======== Recorded information

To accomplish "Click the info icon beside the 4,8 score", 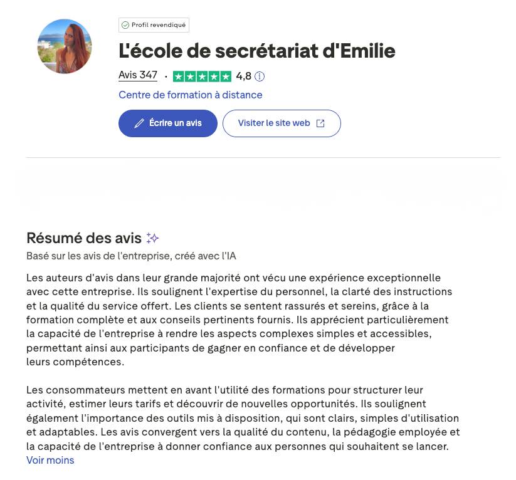I will pyautogui.click(x=260, y=76).
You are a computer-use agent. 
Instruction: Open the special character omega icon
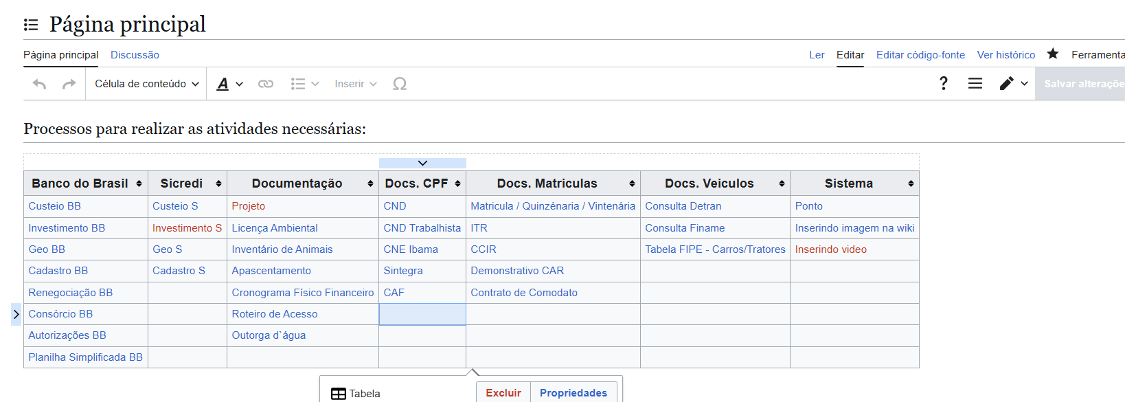click(400, 84)
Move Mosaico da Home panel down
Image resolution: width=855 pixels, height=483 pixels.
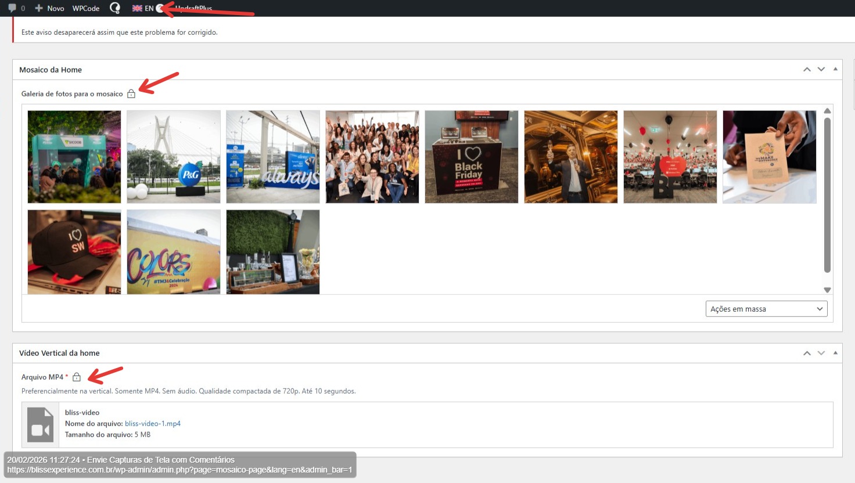click(x=821, y=70)
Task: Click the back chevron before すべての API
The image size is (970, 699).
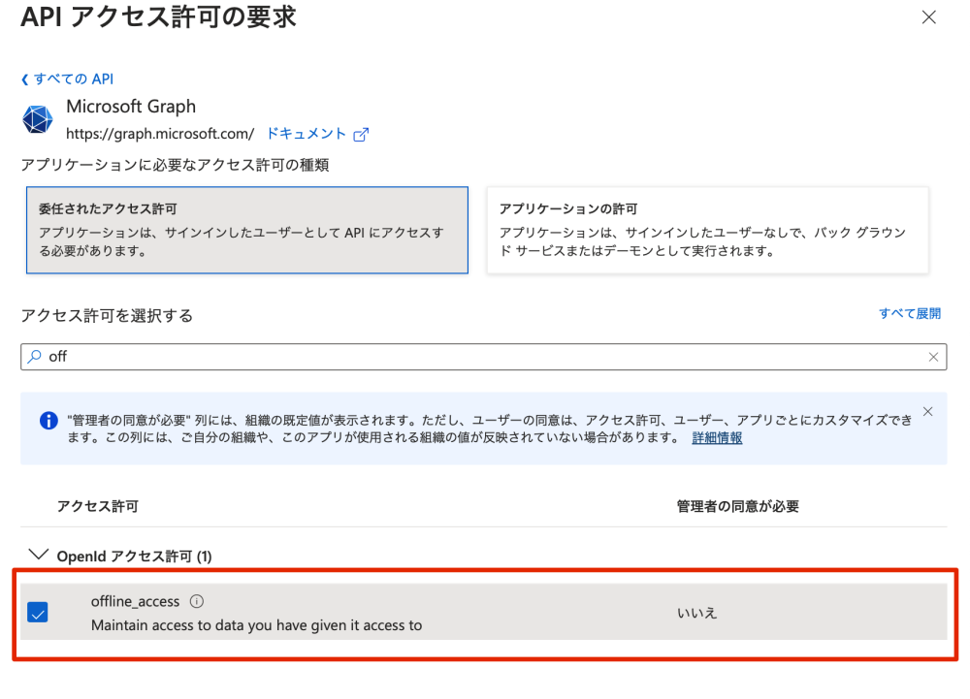Action: click(x=23, y=79)

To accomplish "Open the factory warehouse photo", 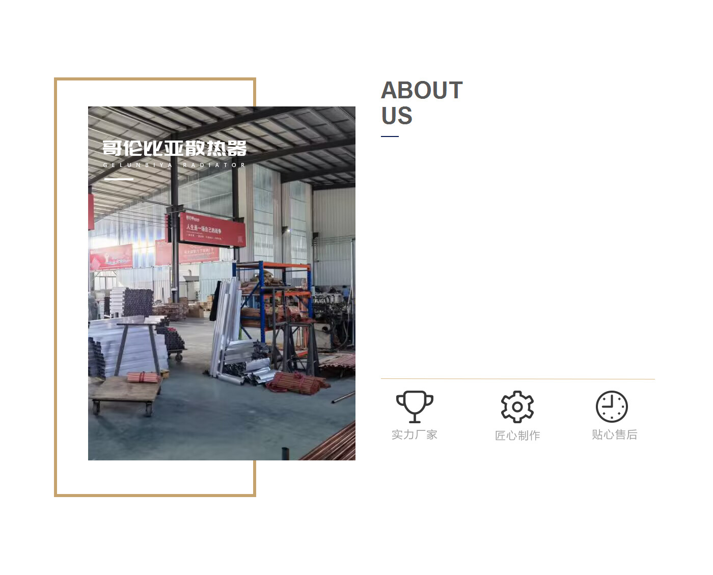I will pyautogui.click(x=222, y=283).

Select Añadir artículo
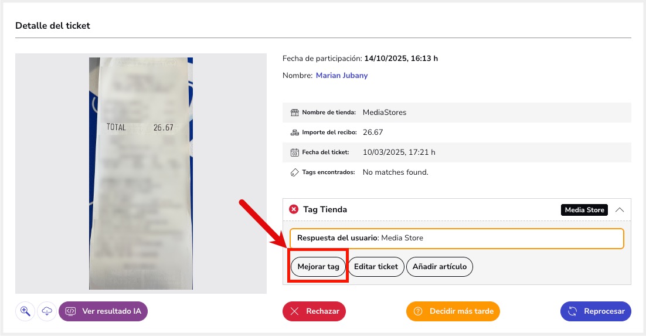pyautogui.click(x=439, y=267)
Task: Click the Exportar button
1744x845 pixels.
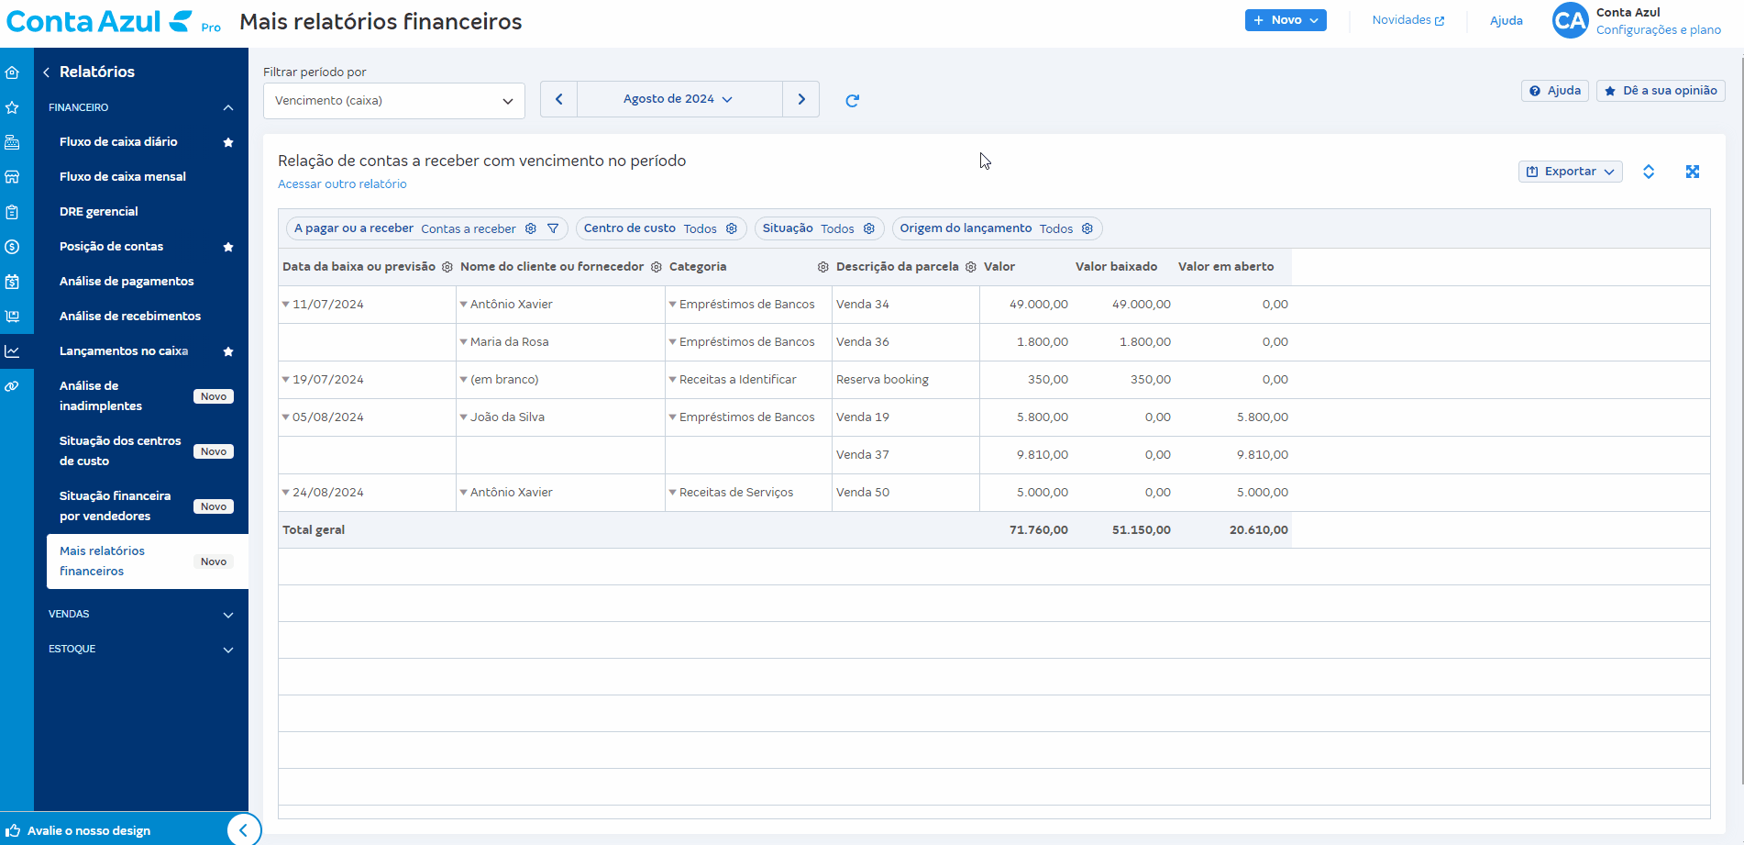Action: coord(1570,172)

================

Only the lines from the line holding "Select Añadir artículo" through the last line above belong in the answer, repeated exactly; the pictures do not.

Select Añadir artículo
pyautogui.click(x=439, y=267)
Task: Click the Exportar button
1744x845 pixels.
Action: coord(1570,172)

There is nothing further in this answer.